## SOURCE DATA
* * * *

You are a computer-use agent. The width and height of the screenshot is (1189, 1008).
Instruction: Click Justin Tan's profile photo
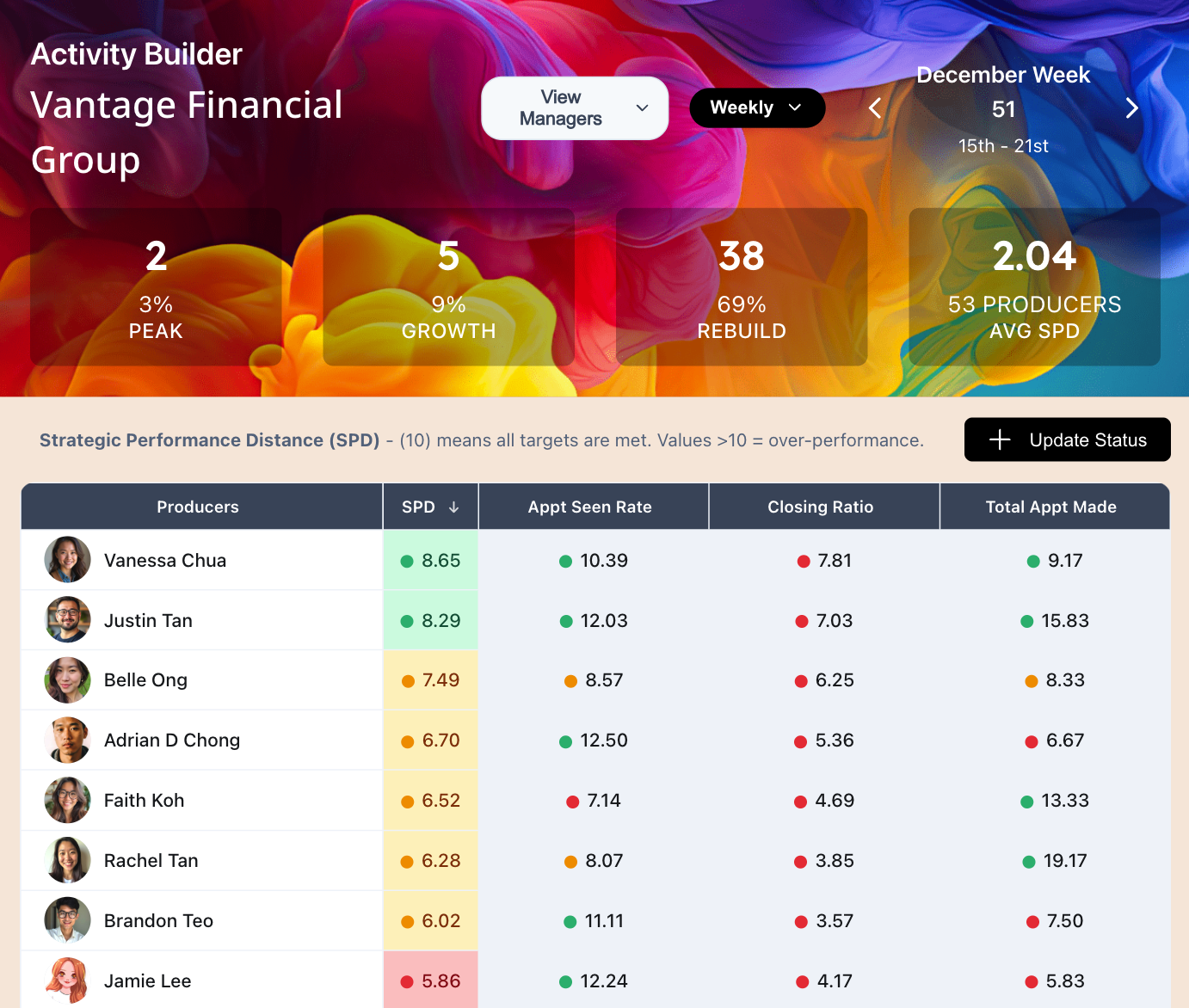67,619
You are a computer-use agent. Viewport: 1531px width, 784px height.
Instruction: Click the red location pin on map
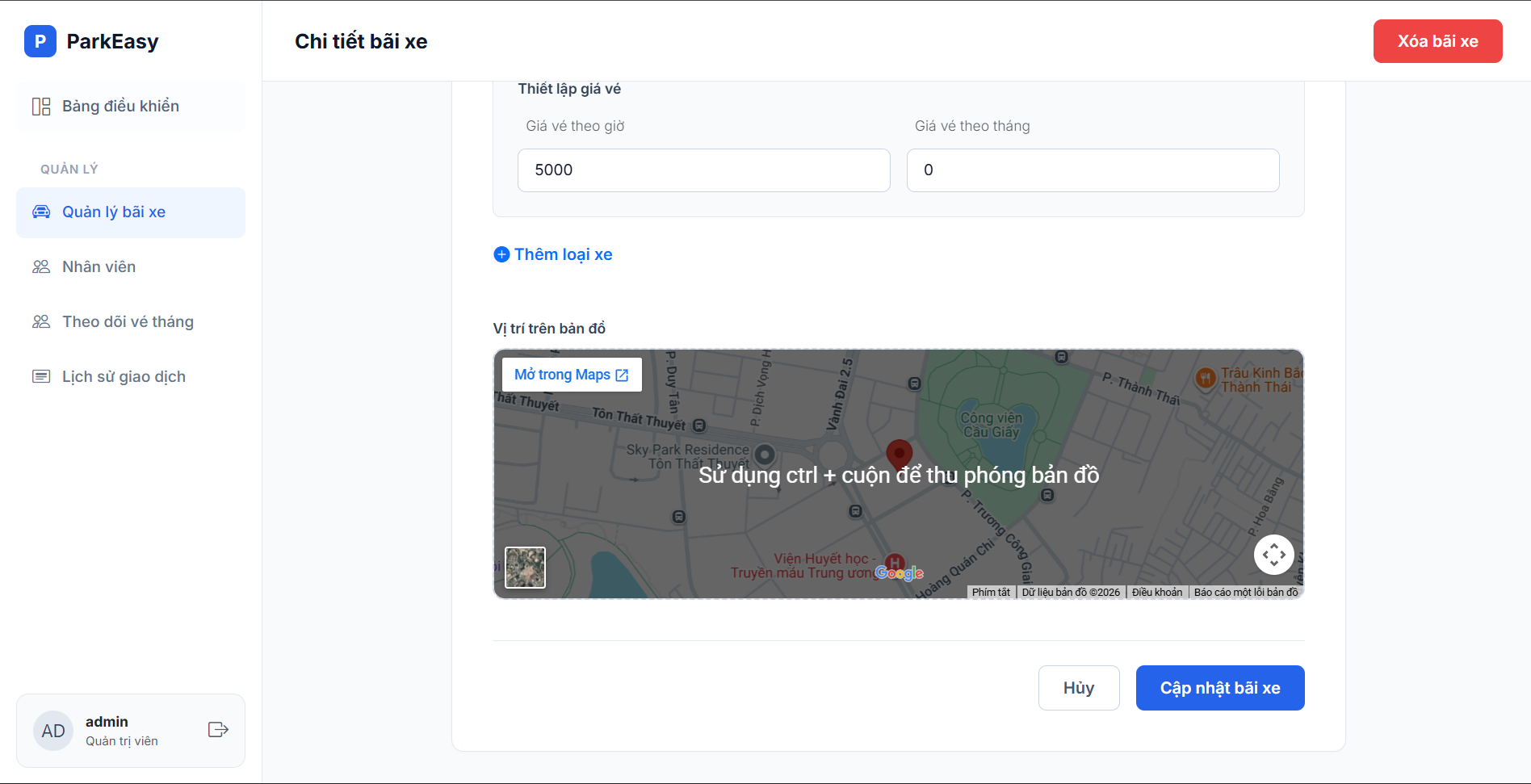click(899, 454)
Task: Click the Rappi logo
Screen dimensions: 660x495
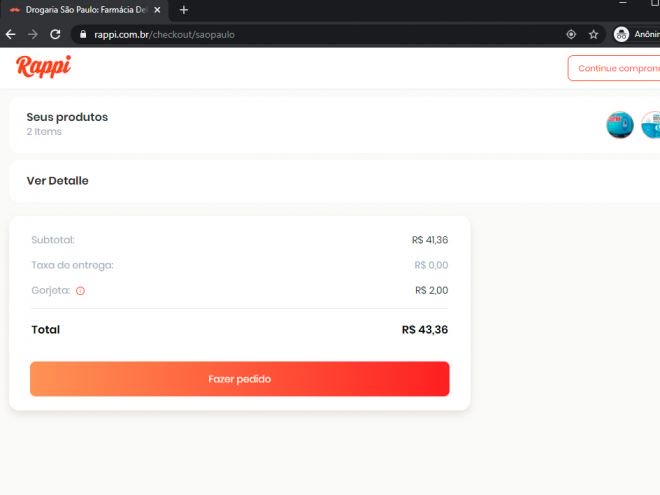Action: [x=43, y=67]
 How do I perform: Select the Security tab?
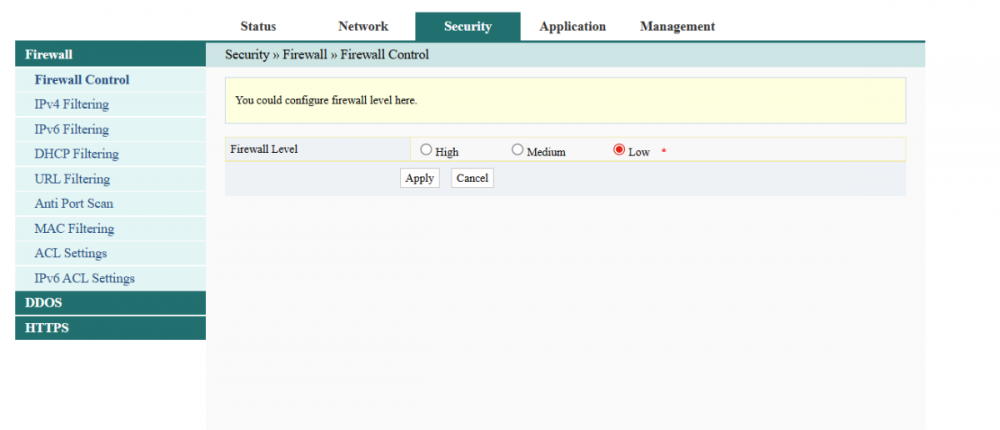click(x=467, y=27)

* * * *

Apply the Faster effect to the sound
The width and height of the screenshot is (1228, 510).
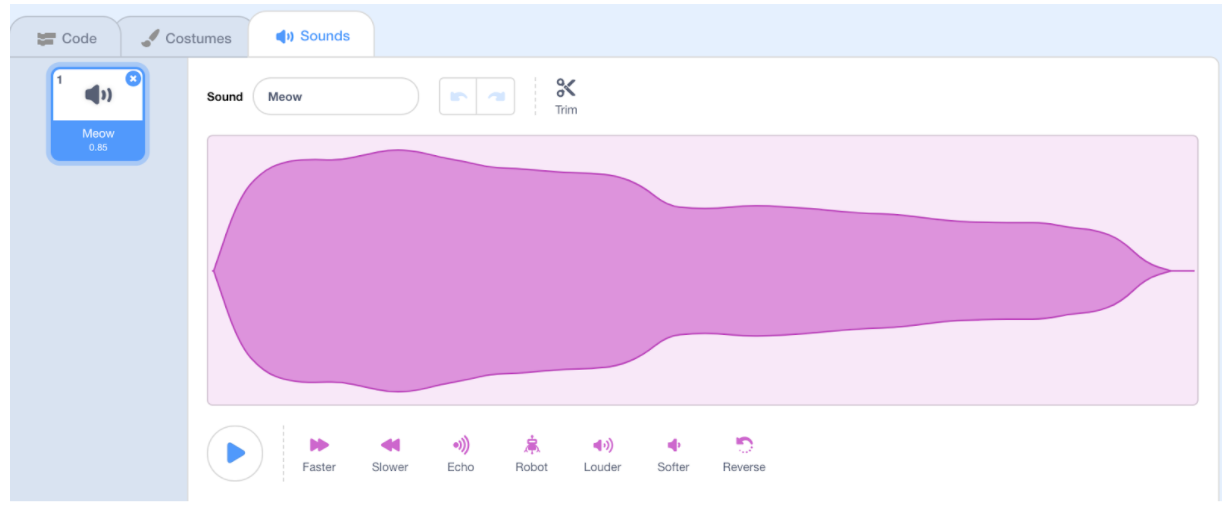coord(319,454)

* * * *

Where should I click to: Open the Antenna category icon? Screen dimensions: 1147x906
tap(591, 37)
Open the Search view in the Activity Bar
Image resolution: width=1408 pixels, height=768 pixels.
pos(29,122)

* * * *

Looking only at the lines of the material above, count those containing "computer" and give that number by itself.

## RESULT OF THE EXERCISE
2